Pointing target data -
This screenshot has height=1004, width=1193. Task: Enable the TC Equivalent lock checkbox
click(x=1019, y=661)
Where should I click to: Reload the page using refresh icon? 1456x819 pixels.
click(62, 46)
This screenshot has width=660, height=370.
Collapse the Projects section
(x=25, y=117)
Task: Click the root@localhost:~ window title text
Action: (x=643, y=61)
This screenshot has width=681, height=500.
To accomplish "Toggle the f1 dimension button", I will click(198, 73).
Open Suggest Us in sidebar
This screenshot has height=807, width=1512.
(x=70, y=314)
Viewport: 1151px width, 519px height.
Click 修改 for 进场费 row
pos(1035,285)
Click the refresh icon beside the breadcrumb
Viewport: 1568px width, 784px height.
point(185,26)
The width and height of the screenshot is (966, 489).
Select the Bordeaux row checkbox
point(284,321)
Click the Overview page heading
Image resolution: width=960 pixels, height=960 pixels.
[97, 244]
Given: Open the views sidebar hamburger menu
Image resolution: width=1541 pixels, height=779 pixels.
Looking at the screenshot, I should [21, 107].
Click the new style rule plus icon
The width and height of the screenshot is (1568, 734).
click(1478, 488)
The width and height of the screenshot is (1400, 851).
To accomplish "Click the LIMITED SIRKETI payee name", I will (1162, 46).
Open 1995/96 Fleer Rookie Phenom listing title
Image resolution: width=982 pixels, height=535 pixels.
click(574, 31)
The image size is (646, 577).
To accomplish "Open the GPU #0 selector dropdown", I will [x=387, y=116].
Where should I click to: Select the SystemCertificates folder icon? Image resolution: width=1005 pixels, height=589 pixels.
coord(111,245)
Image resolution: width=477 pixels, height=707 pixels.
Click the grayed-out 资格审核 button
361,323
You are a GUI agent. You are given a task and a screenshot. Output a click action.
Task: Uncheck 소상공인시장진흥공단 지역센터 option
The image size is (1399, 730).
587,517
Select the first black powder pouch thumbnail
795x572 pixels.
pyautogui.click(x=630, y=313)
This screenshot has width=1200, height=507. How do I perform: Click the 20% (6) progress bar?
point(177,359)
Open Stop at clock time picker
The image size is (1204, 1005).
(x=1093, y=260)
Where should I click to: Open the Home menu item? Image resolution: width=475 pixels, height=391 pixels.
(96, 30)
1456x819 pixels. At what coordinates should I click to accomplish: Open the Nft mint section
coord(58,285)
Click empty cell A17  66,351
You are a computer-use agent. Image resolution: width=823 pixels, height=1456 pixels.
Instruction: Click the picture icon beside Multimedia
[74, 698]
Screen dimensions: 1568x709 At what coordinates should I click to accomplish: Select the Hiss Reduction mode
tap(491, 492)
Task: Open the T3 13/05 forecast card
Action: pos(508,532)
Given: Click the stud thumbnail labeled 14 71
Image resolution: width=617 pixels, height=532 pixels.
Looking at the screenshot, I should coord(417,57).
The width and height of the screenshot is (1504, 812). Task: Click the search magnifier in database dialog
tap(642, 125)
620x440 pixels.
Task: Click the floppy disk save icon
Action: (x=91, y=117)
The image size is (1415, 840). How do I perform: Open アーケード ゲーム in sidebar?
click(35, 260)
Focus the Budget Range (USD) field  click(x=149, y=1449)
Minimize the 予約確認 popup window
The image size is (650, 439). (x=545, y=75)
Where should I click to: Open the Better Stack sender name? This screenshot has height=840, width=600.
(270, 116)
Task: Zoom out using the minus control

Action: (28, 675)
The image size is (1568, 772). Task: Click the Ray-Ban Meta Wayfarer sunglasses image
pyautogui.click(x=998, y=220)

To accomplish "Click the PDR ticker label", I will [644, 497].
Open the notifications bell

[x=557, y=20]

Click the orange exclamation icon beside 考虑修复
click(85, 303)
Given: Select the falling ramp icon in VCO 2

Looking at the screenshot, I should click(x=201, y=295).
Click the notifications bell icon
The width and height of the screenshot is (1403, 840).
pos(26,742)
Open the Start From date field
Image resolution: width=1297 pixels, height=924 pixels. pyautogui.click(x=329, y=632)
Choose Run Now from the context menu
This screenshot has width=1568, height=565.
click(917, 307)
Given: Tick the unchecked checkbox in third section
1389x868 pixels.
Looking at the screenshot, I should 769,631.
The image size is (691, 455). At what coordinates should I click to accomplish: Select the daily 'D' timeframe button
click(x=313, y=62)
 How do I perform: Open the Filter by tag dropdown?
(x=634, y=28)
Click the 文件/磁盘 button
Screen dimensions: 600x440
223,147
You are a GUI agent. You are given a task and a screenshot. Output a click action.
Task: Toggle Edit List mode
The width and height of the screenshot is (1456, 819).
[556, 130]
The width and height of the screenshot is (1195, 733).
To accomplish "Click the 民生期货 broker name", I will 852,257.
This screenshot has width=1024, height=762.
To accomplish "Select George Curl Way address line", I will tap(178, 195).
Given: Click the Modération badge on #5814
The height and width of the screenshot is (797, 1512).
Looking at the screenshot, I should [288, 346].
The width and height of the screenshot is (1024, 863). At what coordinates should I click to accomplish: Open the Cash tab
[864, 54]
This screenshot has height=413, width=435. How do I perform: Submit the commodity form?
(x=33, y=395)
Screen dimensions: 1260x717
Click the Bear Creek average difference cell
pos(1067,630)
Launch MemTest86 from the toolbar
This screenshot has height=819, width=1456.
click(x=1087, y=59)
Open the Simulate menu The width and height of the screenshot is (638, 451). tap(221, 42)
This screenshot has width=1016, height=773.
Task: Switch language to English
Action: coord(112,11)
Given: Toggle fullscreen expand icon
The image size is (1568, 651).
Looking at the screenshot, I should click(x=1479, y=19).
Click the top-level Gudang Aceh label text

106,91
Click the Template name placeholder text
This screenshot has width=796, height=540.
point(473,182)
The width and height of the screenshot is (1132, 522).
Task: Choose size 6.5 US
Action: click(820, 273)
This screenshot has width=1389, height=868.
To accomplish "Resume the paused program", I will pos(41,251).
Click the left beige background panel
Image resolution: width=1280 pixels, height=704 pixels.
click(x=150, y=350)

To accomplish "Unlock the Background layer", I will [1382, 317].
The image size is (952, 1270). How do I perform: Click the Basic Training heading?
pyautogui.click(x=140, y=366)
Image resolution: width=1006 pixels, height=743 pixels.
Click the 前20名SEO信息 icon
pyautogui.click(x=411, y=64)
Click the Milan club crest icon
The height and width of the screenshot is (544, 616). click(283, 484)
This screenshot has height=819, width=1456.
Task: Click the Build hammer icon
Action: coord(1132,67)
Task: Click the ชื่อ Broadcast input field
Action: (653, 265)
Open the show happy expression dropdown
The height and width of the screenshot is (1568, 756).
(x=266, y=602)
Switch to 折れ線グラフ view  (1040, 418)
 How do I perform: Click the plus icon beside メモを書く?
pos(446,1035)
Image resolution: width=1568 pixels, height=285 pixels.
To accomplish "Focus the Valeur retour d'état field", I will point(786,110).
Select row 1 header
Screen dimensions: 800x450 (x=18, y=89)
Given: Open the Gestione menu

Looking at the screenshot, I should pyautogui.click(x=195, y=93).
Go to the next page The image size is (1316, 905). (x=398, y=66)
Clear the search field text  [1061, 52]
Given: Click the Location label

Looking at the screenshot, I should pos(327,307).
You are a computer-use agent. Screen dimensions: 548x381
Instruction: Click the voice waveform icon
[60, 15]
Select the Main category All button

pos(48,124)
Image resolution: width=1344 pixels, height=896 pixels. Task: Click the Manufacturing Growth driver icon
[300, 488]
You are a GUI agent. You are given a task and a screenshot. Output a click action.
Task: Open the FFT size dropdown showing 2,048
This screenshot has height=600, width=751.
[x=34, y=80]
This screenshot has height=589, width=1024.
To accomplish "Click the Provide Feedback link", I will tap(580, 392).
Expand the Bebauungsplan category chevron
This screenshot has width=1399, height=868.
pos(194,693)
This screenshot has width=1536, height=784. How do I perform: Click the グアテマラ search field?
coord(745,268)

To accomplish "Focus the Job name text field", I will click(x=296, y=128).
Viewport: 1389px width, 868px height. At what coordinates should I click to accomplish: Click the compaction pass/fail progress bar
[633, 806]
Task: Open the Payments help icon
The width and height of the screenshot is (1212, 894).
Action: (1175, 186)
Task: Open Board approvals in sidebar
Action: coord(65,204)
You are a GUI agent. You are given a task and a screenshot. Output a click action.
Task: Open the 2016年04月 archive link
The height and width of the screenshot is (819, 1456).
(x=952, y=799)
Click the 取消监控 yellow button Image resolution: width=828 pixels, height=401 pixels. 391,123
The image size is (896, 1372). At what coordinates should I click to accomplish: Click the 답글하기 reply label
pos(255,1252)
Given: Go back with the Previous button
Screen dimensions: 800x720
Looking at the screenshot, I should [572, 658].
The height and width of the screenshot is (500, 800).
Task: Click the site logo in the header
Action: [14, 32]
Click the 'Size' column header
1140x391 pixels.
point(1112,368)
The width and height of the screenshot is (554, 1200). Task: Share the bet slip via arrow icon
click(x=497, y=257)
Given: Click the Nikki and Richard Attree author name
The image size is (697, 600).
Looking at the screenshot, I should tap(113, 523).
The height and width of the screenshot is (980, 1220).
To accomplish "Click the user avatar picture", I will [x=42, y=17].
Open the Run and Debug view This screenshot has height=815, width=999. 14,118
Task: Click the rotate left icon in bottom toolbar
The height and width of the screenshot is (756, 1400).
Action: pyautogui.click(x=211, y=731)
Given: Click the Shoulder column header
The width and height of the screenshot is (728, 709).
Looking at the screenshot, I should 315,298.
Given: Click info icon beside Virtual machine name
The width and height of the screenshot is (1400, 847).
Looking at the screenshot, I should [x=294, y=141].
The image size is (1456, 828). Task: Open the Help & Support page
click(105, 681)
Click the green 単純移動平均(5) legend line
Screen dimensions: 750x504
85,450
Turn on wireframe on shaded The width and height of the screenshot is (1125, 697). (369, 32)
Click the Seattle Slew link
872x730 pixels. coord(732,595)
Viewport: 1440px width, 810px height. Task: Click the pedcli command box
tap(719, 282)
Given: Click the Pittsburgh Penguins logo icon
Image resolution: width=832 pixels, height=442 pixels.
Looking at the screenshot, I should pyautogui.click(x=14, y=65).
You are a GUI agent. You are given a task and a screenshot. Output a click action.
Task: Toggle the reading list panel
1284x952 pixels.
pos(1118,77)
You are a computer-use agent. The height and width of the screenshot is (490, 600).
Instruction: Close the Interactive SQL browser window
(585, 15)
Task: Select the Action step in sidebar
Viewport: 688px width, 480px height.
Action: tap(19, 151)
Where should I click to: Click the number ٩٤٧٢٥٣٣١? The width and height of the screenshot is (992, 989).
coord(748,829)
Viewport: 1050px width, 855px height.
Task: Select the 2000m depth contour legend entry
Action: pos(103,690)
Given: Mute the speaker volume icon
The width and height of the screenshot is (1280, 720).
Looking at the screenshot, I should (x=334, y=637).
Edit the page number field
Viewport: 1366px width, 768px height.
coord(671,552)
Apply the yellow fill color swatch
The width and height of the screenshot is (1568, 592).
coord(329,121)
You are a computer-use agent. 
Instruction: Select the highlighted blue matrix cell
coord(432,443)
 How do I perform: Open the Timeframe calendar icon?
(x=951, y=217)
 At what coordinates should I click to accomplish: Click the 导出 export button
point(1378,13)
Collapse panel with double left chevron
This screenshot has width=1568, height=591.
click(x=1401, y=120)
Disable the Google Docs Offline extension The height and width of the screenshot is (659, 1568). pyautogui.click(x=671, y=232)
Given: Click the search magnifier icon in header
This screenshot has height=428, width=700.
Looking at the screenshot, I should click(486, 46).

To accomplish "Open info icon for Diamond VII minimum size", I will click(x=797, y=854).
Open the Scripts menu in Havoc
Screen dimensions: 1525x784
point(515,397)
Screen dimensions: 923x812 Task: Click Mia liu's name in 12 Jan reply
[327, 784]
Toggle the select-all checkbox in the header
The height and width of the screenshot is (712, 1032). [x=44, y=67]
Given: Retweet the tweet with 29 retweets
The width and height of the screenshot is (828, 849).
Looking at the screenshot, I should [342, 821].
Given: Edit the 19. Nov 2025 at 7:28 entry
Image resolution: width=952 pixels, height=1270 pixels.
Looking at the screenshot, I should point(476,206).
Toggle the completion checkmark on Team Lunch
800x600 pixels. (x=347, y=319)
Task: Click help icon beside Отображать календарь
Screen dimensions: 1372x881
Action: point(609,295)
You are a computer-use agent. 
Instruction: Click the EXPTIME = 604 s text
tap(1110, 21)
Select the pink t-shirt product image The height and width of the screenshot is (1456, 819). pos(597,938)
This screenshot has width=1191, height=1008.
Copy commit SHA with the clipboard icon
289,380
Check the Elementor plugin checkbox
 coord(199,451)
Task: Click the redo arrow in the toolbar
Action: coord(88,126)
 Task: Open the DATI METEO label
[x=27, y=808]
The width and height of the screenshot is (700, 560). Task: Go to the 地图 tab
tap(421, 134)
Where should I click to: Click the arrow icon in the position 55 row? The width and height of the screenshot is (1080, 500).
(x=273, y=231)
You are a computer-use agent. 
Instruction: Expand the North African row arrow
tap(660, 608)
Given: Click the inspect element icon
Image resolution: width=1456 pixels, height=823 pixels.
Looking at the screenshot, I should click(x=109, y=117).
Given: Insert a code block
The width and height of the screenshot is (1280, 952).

Exercise prompt - Please rewrite the material starting at the line containing "Open the Simulate" and ending at the line containing "Clear the search" as a Markdown table with the columns Row and Line, numbering each row and skipping blank lines.

Answer to the problem -
| Row | Line |
|---|---|
| 1 | Open the Simulate menu The width and height of the screenshot is (638, 451). tap(221, 42) |
| 2 | This screenshot has width=1016, height=773. |
| 3 | Task: Switch language to English |
| 4 | Action: coord(112,11) |
| 5 | Given: Toggle fullscreen expand icon |
| 6 | The image size is (1568, 651). |
| 7 | Looking at the screenshot, I should click(x=1479, y=19). |
| 8 | Click the top-level Gudang Aceh label text |
| 9 | 106,91 |
| 10 | Click the Template name placeholder text |
| 11 | This screenshot has width=796, height=540. |
| 12 | point(473,182) |
| 13 | The width and height of the screenshot is (1132, 522). |
| 14 | Task: Choose size 6.5 US |
| 15 | Action: click(820, 273) |
| 16 | This screenshot has width=1389, height=868. |
| 17 | To accomplish "Resume the paused program", I will pos(41,251). |
| 18 | Click the left beige background panel |
| 19 | Image resolution: width=1280 pixels, height=704 pixels. |
| 20 | click(x=150, y=350) |
| 21 | To accomplish "Unlock the Background layer", I will [1382, 317]. |
| 22 | The image size is (952, 1270). How do I perform: Click the Basic Training heading? |
| 23 | pyautogui.click(x=140, y=366) |
| 24 | Image resolution: width=1006 pixels, height=743 pixels. |
| 25 | Click the 前20名SEO信息 icon |
| 26 | pyautogui.click(x=411, y=64) |
| 27 | Click the Milan club crest icon |
| 28 | The height and width of the screenshot is (544, 616). click(283, 484) |
| 29 | This screenshot has height=819, width=1456. |
| 30 | Task: Click the Build hammer icon |
| 31 | Action: coord(1132,67) |
| 32 | Task: Click the ชื่อ Broadcast input field |
| 33 | Action: (653, 265) |
| 34 | Open the show happy expression dropdown |
| 35 | The height and width of the screenshot is (1568, 756). |
| 36 | (x=266, y=602) |
| 37 | Switch to 折れ線グラフ view  (1040, 418) |
| 38 |  How do I perform: Click the plus icon beside メモを書く? |
| 39 | pos(446,1035) |
| 40 | Image resolution: width=1568 pixels, height=285 pixels. |
| 41 | To accomplish "Focus the Valeur retour d'état field", I will point(786,110). |
| 42 | Select row 1 header |
| 43 | Screen dimensions: 800x450 (x=18, y=89) |
| 44 | Given: Open the Gestione menu |
| 45 | Looking at the screenshot, I should pyautogui.click(x=195, y=93). |
| 46 | Go to the next page The image size is (1316, 905). (x=398, y=66) |
| 47 | Clear the search field text  [1061, 52] |